Kliniken, Kitas, Stadtverwaltungen, Jobcenter, Flughäfen und der Öffentliche Nahverkehr – tausende Beschäftigte im öffentlichen Dienst streiken. Aufgerufen hat die Gewerkschaft Verdi. Sie fordert acht Prozent mehr Lohn. Das ist übertrieben, sagen die Arbeitgeber. Nein, sagt Marie Liepa, das ist angemessen und nötig.

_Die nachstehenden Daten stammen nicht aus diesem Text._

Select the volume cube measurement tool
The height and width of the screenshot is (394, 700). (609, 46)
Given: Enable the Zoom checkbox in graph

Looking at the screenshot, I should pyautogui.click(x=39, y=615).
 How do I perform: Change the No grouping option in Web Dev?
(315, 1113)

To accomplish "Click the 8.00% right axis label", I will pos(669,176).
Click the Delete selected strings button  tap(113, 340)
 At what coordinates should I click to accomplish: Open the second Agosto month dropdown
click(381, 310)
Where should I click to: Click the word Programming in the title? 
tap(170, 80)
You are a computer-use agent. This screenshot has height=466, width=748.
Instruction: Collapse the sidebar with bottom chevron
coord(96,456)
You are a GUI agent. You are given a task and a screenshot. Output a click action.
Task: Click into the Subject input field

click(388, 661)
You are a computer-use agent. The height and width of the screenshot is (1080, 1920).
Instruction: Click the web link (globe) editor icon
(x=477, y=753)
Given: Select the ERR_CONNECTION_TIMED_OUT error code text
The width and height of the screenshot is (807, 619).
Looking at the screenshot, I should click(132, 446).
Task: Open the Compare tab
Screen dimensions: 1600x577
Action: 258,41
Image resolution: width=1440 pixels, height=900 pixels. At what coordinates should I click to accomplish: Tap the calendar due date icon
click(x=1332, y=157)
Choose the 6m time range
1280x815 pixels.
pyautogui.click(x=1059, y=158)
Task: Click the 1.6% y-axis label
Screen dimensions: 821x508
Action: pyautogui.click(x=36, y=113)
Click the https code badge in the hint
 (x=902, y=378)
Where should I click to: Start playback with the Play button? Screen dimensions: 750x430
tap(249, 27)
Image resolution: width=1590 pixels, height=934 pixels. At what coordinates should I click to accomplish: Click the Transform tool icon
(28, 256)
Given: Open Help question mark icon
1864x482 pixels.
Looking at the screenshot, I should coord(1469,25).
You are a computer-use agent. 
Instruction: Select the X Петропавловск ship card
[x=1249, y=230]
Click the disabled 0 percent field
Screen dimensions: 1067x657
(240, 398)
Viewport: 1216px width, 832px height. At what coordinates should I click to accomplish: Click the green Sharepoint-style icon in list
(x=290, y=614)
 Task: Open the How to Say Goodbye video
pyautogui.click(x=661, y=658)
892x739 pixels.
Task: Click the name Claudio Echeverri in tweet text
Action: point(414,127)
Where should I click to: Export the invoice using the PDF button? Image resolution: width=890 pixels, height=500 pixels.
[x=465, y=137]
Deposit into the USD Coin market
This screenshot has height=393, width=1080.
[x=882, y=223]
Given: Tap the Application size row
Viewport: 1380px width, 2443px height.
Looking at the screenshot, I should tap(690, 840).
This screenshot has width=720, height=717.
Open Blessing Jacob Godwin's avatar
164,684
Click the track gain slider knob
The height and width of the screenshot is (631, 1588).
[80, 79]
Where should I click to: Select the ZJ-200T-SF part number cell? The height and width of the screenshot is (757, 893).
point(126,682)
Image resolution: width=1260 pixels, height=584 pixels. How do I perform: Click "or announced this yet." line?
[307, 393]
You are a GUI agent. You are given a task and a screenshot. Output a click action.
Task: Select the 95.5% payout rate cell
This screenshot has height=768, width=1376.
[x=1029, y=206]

Lohnforderungen in Zeiten von Inflation und knappen Kassen

Marie ist 24 Jahre alt, arbeitet als Gesundheits- und Krankenpflegerin in einem Klinikum in Hannover. Außerdem ist sie in der Gewerkschaft aktiv. "Ich finde die Forderung mehr als fair, weil natürlich auch Menschen, die in der Pflege arbeiten, von der Inflation betroffen sind", argumentiert Marie. Zudem, betont sie, sei die Pflege nicht nur körperlich, sondern auch emotional extrem anspruchsvoll. "Ich finde, acht Prozent sind da nicht nur an Anerkennung von Belastung, sondern machen den Beruf auch attraktiver und können dadurch auch das Problem lösen."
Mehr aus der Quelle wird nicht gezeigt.